It’s been a week with very little time to sit down so until now I hadn’t yet responded to Greg’s very persuasive post concerning the religiosity of the religious nones. He writes:
“If our goal is to figure out how moral consensus could be rebuilt among people of diverse religious belief and practice in our society, it seems to me we would be well advised to adopt a definition of “religion” that tracks with what our society would treat as a religion. The practical problem before us is that the nones are treated as having a right to live as nones – to live in accordance with what Karen calls their “ideology.” And I do not see how we can maintain religious freedom without granting that right. So isn’t their ideology a religion at least for our practical purposes, even if it might not be one for other purposes?”
Two things here. First of all, as I mentioned in the post Greg is responding to, the question of what is or is not religion is, I think, probably not the most important. Greg would like to include what I would term “ideology” as religion, and I’m quite happy to go along with what he suggests – to treat ideology as a religion for some purposes, even if it might not be for other purposes. Again, I don’t claim any sort of access to the Form of Religion (and I don’t think anyone is trying to claim such knowledge, if it exists), and in any case I think none of us wants to get caught up on semantics, which I’m in danger of leading us straight into.
Second, as concerns Greg’s question of whether the religious nones should be treated as having a right to live as nones: Absolutely yes. Religious freedom must grant the right to those who practice was I was calling ideology to live according to whatever religion or non-religion one believes (within limits that, as far as I’m concerned, the Supreme Court has so far been quite good at identifying, though in upcoming years that could change). I would simply call that “secularism” or “atheism” or “agnosticism,” but here, too, I think the semantics are probably not the central issue.

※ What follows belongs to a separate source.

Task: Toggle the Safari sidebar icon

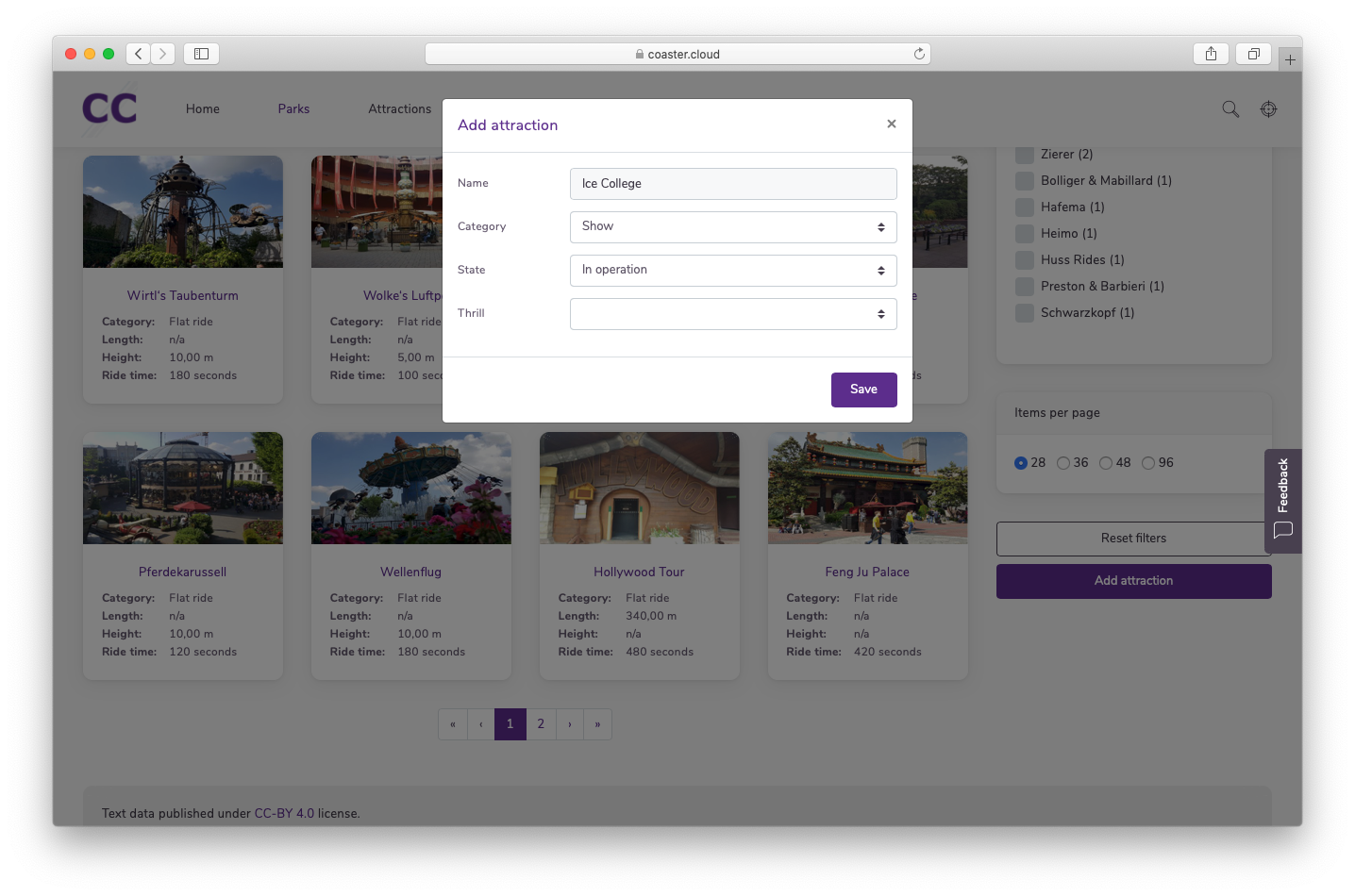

But where the semantic distinction does matter, I think, becomes clearer when we examine our understanding of religious liberty. It has historically comprehended both “libertas personae” and “libertas ecclesiae”, or the freedom of both the individual and the freedom of the church. The distinction has been lost in our very individual-belief-oriented religious culture, but as religion is increasingly being called into question, I think we are starting to see that religion has perhaps always been more than a matter of just what one person believes; he or she is always standing on the shoulders of giants who have, very often, worked as members of a body (ecclesia). With or without formal members of the clergy, churches and other religious institutions have established some sorts of structures and corporate identities that bear on but are not synonymous with the religious identities of their members. And I think it is important that we grant religious institutions the freedom – the libertas ecclesiae – to continue to do so. (Thankfully, the Supreme Court unanimously upheld this right in last year’s Hosanna Tabor case.)
Granting libertas ecclesiae to religious institutions does not in any way lessen the libertas personae of those whose religion or ideology is less formal. In other words, on the individual level, both a Mormon and the Savoyard Vicar are equally religious in the sense that they both are protected by the right to religious freedom qua individuals. But corporately, they are quite different. Mormonism has a unifying structure in its church – which is not to say that all Mormons agree on what it both does say and should say, but rather that that is a matter internal to the Mormon church as a matter of libertas ecclesiae. (This is why I included “unifying figure” in my very rough operative definition of “religion”: there is something, not necessarily a god but something sharing in divine characteristics, which an institution most certainly can be thought to do, that unifies its members more tangibly than shared sentiment.)
This, incidentally, is something that has at times gotten lost in the furor over the HHS contraception mandate. The mandate to provide contraceptives and abortion services is so offensive to us not only because it would require individual employers to act against their individual consciences – which is bad enough – but also because it requires members of a religious body, or ecclesia, that officially forbids the use of contraception – minimally, the Catholic Church – to choose the state over the church.
I’m not sure that Romanticism merits the same type of corporate protections as do the Mormon or Catholic churches. But maybe it does, so I’ll stop here and hope Greg will bite!